La plus ancienne édition qu’on en connaisse est de 1738 ; mais on croit communément qu’elle dut paraître en 1734, ou en 1733 : Beuchot disait en 1732, et il est certain qu’elle courait manuscrite en 1731. Il y avait alors deux ans que Voltaire était revenu d’Angleterre ; Mais, d’autre part ; on lit, dans un factum de Jean-Baptiste Rousseau : Au. sujet des calomnies répandues contre lui par le sieur Arouet de Voltaire, et daté de 1736 : « Tout allait bien entre nous, lorsqu’un jour, m’ayant invité à une promenade hors de la ville, il s’avisa de me réciter une pièce de vers de sa façon, portant le titre d’Epître à Julie, si remplie d’horreurs contre ce que nous avons de plus saint dans la religion, et contre la personne même de Jésus-Christ ; enfin si marquée au coin de l’impiété la plus noire… que je l’interrompis, en prenant tout à coup mon sérieux. » Quelle est cette Epitre à Julie ? Il semble bien que ce ne puisse être que le Pour et le Contre, dont la composition se trouverait ainsi reportée jusqu’en 1722, puisque c’est en cette année-là que les deux poètes se virent, à Bruxelles, pour la dernière fois. Mais si ce n’est pas le Pour et le Contre ; alors, à en juger d’après le langage de Rousseau, c’est quelque pièce encore plus hardie, qui n’a pas été recueillie dans les œuvres de Voltaire. Et dans l’un comme dans l’autre cas, une telle pièce étant de 1722, ou de 1721 peut-être, elle est antérieure de quatre ou cinq ans pour le moins au départ de Voltaire pour l’Angleterre.

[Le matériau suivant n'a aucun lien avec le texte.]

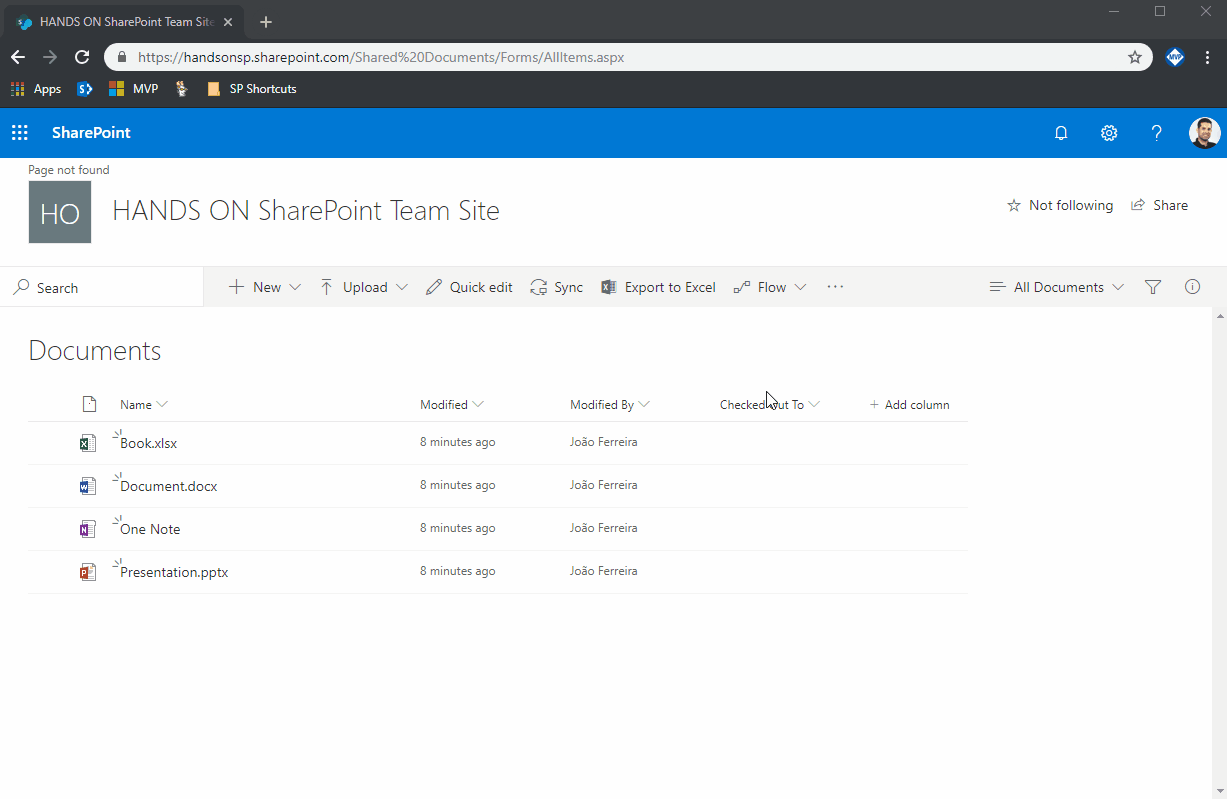The image size is (1227, 799).
Task: Toggle Not following star for site
Action: (x=1060, y=205)
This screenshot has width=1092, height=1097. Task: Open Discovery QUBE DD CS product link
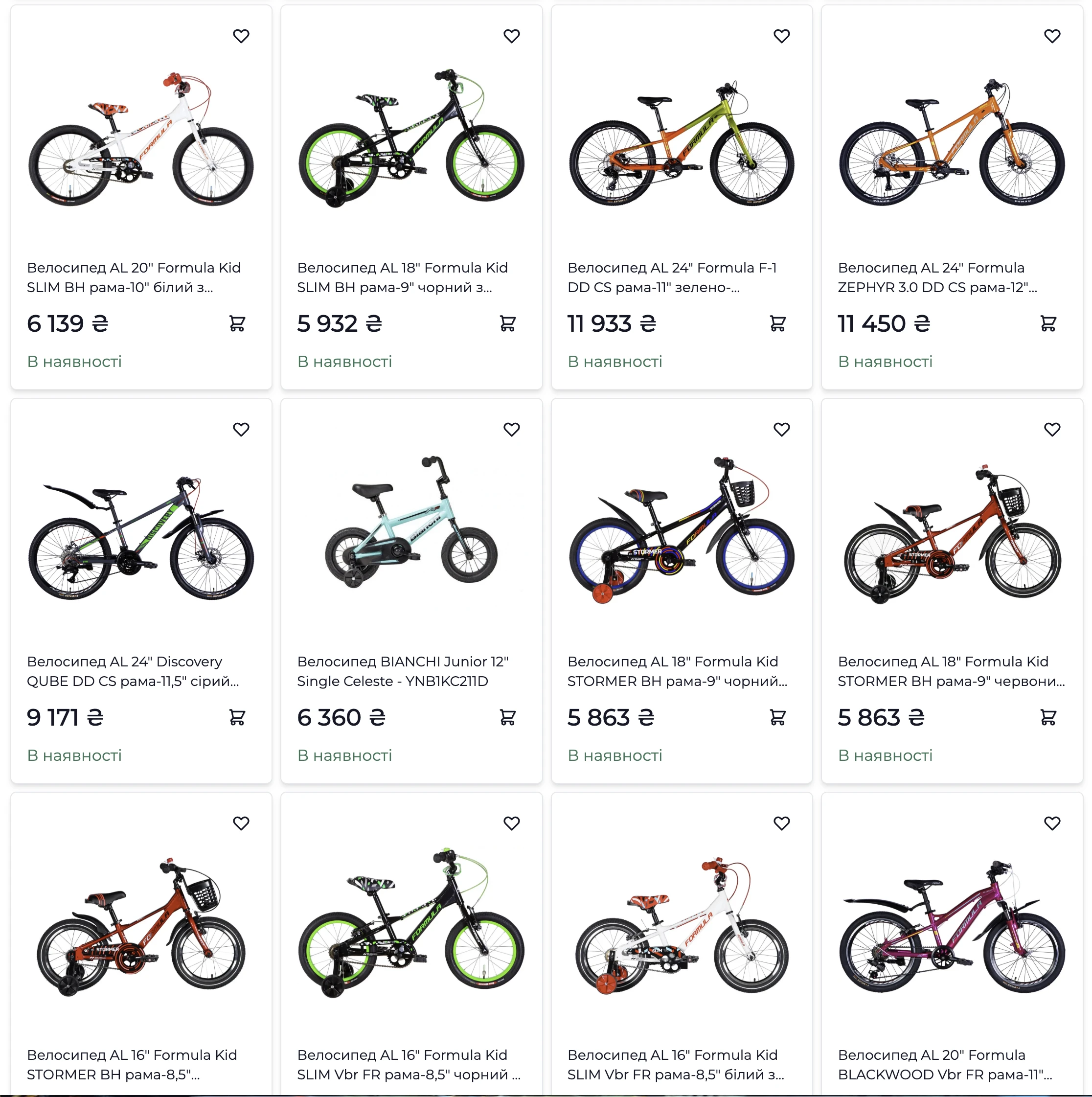(133, 671)
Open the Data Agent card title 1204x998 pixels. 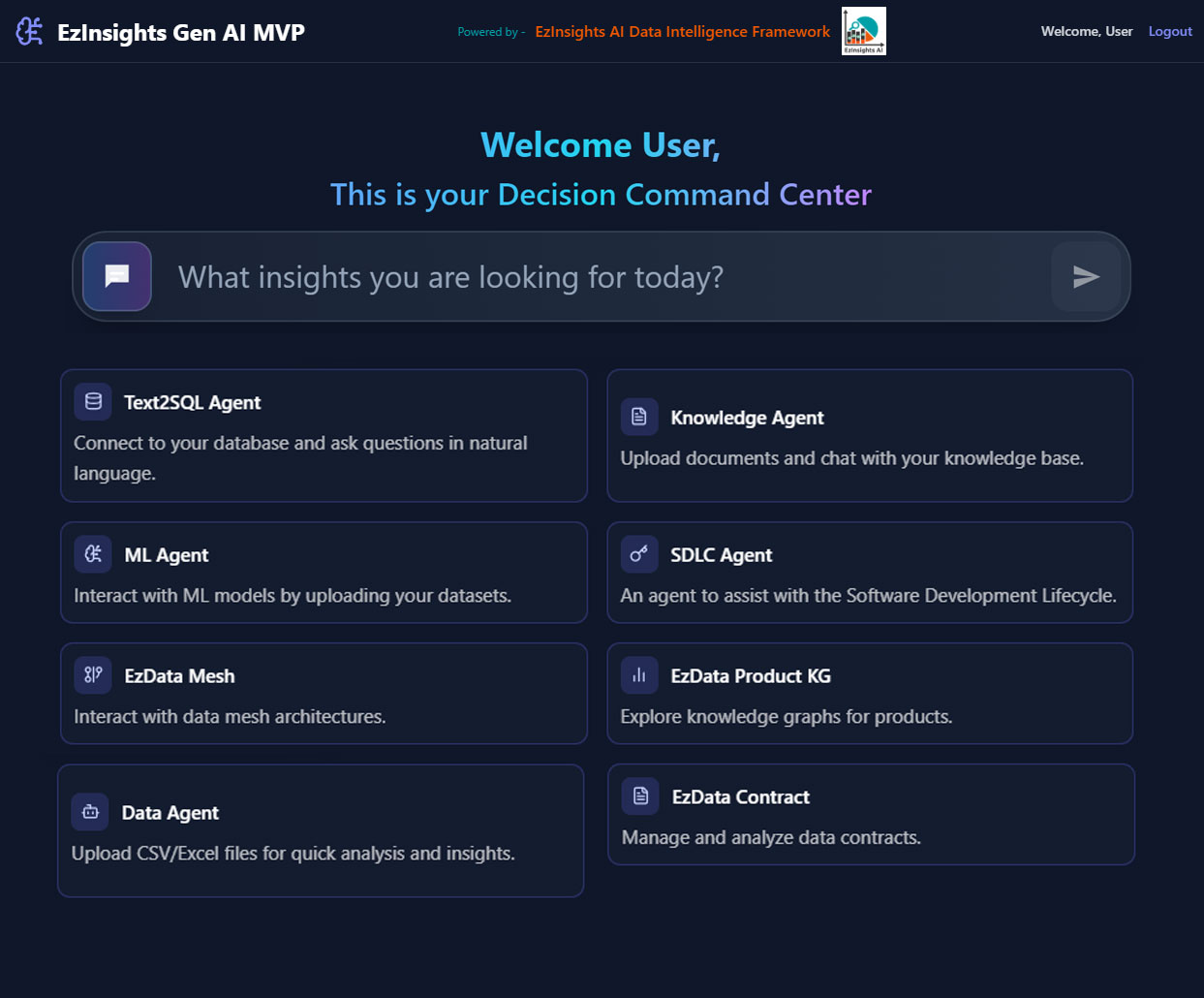point(170,813)
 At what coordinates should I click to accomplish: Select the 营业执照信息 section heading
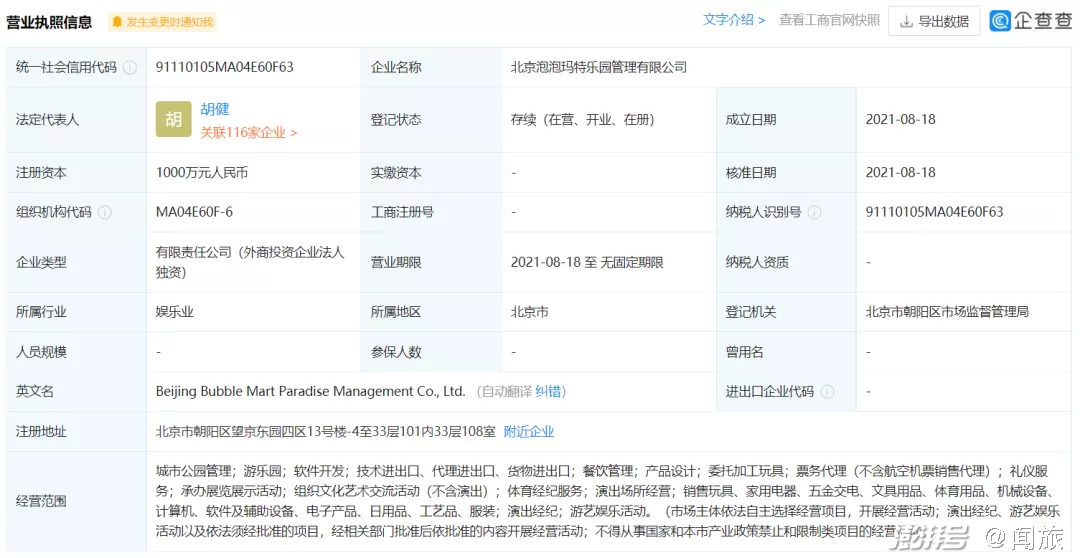tap(49, 22)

Avant d’avoir lu ni Toland ni Collins, avant même de connaître Bolingbroke, Voltaire était donc en possession des principaux argumens de sa polémique antichrétienne. Et puisqu’on ne veut pas qu’il fut capable de les trouver tout seul, nous avons indiqué à quelle source il les avait empruntés.

On demandera pour quelle raison il attendit à les produire. Si la discussion de la première question a jeté quelque jour sur l’origine de ses idées, la discussion de la seconde fera peut-être quelque lumière sur la vérité de son rôle et de son caractère.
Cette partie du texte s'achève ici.